## Task to complete
Using the data beneath, show every line that includes the word "will".

## Stored data

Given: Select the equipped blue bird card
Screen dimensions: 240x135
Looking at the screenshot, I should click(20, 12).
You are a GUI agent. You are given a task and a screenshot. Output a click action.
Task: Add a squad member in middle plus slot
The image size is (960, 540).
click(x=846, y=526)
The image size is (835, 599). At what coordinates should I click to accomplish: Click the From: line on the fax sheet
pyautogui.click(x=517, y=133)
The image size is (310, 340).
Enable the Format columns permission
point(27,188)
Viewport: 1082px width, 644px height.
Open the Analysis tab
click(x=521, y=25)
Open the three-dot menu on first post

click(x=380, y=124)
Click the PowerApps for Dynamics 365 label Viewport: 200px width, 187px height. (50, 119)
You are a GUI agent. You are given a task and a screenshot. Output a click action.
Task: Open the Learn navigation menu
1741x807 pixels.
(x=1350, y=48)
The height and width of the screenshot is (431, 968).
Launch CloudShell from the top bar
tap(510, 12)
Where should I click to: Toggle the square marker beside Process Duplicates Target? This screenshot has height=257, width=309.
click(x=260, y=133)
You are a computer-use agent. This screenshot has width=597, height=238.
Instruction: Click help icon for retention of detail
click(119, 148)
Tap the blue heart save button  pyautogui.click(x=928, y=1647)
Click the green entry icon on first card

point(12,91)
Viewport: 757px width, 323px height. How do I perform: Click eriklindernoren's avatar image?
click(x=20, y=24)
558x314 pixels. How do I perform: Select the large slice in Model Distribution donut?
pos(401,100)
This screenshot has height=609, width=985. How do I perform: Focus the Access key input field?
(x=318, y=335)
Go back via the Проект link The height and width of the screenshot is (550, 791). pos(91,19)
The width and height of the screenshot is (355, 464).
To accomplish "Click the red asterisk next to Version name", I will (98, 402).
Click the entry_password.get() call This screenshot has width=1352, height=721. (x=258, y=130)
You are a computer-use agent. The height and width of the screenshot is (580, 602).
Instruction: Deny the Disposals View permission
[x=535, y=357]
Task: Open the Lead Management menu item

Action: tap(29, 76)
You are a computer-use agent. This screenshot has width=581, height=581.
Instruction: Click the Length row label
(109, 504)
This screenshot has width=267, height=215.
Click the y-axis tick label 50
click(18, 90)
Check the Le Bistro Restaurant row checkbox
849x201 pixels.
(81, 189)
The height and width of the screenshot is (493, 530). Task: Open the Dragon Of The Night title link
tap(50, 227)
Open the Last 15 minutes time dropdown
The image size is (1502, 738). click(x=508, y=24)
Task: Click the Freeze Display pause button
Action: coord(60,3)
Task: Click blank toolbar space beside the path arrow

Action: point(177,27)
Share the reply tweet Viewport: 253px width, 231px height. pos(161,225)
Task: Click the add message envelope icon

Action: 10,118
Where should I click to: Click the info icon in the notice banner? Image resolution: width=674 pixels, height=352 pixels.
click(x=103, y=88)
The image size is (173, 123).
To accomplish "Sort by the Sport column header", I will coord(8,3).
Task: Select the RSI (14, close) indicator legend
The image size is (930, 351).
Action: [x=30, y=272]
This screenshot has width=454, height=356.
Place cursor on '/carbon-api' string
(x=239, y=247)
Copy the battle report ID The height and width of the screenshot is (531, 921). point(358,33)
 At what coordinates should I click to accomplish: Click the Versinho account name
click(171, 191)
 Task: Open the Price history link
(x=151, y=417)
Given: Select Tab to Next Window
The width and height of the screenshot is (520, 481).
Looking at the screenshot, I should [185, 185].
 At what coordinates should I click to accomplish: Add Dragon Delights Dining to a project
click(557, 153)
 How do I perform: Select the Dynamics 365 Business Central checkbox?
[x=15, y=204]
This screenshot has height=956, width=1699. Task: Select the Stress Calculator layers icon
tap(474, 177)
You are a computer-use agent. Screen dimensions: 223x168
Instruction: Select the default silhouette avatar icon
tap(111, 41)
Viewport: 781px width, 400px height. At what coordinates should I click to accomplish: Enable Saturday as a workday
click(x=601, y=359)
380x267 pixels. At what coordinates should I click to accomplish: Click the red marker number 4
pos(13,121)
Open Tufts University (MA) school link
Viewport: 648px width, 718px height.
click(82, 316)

## Expected output
To accomplish "Click the red asterisk next to Version name", I will (98, 402).
To accomplish "Sort by the Sport column header", I will coord(8,3).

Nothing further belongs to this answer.